TASK REQUIREMENTS. Start at the line with "Image resolution: width=722" in the records below, stop at the line with "Given: Click the purple", and return every line in that span exactly, the two end lines included.
[Start of Attachment]
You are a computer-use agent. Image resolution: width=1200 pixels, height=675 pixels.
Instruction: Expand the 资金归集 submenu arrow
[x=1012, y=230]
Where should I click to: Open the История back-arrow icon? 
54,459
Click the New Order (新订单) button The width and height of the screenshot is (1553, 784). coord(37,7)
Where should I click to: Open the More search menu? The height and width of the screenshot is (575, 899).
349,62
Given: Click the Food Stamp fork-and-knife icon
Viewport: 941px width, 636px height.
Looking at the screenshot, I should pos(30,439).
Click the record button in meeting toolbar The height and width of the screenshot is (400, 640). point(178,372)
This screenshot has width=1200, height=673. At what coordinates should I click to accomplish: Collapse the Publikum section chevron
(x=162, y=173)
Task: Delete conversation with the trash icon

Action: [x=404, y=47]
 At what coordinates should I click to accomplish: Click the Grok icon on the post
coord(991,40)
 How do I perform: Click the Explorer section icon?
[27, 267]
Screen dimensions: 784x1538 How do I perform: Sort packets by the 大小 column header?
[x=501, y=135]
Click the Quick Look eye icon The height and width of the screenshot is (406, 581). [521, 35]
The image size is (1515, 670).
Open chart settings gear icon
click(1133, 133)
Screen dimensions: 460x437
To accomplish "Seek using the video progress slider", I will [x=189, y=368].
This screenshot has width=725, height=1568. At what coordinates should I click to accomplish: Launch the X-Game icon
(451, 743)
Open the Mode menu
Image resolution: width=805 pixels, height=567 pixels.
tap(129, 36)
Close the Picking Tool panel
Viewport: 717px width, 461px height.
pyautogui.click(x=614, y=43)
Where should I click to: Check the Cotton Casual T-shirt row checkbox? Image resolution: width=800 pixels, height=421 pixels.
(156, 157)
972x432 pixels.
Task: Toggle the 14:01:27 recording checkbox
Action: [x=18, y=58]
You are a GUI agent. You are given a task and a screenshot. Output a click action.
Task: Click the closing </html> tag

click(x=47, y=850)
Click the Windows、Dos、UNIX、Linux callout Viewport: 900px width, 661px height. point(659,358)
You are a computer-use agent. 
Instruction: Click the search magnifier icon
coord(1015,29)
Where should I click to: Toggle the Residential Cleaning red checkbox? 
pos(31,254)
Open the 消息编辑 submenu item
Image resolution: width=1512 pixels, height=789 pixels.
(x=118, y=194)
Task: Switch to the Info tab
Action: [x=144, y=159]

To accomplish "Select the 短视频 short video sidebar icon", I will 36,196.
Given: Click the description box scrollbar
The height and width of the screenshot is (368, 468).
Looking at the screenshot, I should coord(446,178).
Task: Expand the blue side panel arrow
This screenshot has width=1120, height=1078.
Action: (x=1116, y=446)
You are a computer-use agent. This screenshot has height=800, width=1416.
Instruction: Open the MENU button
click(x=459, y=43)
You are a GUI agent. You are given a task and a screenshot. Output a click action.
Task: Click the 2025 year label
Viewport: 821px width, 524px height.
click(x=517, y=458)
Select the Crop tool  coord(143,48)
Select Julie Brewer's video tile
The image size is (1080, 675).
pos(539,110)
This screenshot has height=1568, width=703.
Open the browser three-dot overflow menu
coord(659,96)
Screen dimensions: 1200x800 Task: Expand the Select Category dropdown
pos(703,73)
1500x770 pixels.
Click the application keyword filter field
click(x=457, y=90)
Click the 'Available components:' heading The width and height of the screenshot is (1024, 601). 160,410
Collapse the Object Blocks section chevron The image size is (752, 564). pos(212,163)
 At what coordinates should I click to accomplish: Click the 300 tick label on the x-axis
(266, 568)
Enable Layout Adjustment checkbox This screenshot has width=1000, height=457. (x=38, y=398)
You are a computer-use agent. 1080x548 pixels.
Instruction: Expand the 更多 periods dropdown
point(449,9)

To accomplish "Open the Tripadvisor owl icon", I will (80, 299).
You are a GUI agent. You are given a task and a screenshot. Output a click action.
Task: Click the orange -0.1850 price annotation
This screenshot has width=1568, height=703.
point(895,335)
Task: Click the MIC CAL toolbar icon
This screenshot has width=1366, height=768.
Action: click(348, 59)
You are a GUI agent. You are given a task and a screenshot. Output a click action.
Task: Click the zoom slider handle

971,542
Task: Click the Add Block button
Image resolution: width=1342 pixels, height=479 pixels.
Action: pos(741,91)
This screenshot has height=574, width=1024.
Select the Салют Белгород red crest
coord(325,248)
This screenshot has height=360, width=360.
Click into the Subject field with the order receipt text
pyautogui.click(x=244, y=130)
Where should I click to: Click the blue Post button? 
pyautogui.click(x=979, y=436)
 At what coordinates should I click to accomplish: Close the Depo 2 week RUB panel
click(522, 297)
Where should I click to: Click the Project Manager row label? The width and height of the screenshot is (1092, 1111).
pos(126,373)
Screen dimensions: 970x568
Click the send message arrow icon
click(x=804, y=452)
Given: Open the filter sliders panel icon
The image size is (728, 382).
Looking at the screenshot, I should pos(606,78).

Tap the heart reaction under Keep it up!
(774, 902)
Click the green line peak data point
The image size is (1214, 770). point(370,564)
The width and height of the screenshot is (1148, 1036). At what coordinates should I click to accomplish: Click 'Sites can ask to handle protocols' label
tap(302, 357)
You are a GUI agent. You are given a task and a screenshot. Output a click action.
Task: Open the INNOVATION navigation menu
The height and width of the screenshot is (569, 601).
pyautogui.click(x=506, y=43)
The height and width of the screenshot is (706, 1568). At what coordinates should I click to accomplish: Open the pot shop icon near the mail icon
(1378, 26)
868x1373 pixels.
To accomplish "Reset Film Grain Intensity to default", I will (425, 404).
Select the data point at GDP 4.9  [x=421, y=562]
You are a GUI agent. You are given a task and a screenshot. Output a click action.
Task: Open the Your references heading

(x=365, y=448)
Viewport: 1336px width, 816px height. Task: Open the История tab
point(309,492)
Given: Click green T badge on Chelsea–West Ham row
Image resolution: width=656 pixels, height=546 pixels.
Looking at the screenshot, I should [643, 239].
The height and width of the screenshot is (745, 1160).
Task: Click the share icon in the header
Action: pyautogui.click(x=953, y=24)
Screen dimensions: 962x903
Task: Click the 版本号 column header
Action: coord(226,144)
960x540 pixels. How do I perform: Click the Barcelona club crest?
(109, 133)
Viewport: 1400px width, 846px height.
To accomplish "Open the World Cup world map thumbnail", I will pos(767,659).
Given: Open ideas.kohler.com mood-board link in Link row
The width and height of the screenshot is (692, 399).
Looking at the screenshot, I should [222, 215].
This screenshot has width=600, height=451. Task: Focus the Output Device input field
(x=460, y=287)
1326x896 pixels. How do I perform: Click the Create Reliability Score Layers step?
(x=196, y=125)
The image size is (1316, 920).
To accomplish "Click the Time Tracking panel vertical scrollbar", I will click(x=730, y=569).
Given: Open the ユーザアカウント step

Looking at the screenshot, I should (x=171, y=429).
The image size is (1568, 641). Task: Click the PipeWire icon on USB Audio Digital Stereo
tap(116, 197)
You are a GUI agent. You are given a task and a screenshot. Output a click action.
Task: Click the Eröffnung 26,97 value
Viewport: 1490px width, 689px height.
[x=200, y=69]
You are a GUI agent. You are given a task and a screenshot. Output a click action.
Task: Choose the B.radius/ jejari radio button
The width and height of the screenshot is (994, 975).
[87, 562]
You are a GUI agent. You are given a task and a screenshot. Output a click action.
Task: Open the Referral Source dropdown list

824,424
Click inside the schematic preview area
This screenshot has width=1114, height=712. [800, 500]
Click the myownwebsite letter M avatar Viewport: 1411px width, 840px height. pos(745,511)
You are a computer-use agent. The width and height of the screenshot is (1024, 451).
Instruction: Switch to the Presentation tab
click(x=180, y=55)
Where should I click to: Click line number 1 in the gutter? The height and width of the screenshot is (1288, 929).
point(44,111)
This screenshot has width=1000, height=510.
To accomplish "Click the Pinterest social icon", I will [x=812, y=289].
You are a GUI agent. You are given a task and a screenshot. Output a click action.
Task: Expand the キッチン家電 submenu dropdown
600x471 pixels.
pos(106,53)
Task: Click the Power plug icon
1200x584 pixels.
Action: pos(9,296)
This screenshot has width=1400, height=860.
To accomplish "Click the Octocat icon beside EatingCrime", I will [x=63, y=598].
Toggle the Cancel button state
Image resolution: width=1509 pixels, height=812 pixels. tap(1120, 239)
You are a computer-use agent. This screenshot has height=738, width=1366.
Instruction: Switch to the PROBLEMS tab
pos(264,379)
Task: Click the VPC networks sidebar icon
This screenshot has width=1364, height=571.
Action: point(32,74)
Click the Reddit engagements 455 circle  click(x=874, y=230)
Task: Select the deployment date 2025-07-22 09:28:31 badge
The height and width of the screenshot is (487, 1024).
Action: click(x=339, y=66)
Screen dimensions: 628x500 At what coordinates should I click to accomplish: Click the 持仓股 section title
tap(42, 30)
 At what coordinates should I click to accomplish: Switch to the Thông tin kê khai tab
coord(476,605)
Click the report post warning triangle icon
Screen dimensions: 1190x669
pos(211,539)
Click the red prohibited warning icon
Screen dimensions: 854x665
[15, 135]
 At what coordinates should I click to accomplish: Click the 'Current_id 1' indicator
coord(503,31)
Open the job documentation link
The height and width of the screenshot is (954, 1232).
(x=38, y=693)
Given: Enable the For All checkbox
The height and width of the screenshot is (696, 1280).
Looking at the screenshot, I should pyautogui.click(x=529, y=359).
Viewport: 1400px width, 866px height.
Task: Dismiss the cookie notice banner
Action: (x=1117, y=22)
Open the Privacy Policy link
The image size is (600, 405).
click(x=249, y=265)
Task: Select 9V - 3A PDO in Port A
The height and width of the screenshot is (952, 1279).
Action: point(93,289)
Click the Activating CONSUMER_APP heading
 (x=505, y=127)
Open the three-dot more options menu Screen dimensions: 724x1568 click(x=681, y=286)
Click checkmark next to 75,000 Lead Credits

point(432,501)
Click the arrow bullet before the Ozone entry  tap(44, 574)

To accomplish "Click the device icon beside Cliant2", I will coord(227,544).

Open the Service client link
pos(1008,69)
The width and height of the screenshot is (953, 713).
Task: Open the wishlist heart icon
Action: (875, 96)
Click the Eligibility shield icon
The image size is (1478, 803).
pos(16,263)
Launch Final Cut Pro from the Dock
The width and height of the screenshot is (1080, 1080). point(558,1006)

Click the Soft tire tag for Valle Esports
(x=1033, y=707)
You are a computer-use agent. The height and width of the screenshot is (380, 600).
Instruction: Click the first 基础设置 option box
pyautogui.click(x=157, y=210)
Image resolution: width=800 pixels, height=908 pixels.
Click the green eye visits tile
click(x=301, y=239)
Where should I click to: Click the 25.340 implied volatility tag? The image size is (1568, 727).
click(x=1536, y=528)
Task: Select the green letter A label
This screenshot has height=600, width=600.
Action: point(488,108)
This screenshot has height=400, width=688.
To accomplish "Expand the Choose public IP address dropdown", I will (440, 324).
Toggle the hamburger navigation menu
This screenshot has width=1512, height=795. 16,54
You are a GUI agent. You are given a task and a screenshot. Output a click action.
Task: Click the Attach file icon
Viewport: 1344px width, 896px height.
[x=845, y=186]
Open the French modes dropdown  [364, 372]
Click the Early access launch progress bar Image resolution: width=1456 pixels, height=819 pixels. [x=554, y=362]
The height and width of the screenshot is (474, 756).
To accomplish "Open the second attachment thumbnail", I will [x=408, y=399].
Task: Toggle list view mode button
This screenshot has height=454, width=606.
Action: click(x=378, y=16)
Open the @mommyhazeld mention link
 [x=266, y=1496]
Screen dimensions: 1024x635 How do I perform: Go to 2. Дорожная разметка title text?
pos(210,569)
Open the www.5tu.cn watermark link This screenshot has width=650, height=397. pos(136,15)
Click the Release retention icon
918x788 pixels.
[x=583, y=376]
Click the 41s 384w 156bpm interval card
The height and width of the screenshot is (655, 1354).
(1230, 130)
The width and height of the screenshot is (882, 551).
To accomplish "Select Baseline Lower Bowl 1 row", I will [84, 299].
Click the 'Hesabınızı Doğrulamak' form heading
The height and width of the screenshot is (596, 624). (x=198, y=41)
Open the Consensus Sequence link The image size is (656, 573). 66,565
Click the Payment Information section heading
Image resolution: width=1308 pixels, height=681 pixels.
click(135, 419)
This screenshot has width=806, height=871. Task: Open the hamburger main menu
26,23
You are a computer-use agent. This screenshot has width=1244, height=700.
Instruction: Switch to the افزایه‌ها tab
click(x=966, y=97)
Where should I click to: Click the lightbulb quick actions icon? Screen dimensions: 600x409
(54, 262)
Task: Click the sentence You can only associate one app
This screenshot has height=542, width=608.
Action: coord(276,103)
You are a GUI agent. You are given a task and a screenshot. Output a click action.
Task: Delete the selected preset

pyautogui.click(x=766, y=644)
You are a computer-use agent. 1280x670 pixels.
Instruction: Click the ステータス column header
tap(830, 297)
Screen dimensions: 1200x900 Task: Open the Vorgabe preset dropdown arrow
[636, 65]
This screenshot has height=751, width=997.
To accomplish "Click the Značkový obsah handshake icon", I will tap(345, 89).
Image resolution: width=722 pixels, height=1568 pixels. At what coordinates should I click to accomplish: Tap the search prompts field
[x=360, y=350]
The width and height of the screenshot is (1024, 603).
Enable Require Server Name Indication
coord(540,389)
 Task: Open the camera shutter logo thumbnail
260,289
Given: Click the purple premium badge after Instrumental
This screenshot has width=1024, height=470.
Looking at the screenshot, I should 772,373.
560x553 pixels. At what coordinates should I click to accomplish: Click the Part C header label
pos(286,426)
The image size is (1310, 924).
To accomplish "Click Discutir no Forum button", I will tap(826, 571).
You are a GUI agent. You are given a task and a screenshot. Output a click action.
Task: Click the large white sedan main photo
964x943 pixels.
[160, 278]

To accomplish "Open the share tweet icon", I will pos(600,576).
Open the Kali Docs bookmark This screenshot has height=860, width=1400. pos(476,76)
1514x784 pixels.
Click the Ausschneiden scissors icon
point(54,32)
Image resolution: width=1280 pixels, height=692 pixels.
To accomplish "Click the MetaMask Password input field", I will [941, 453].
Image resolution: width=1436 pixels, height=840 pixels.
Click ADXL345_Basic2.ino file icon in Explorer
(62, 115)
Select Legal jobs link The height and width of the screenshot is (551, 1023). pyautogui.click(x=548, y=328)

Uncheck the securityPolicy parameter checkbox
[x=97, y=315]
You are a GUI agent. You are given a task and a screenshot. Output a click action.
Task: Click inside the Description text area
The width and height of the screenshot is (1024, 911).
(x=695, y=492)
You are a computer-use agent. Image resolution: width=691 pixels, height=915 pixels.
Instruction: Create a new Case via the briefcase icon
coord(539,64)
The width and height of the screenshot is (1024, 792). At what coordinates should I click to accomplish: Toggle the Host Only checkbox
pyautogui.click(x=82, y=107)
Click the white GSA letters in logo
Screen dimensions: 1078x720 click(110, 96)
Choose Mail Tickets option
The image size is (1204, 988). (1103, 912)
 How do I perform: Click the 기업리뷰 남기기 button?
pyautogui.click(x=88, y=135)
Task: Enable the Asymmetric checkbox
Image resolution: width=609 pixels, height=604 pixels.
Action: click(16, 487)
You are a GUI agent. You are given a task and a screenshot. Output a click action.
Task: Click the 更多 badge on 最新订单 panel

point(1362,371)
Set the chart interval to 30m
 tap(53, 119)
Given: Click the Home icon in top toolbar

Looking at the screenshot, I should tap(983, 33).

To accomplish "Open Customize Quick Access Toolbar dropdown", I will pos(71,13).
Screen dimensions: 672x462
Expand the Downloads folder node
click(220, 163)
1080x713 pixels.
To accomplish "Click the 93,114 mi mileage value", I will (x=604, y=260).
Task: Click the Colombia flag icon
[End of Attachment]
RESULT OF THIS TASK.
Image resolution: width=722 pixels, height=1568 pixels. At what coordinates should I click to accomplish: Tap the search prompts field
[x=360, y=350]
The width and height of the screenshot is (1024, 603).
Enable Require Server Name Indication
coord(540,389)
 Task: Open the camera shutter logo thumbnail
260,289
Given: Click the purple premium badge after Instrumental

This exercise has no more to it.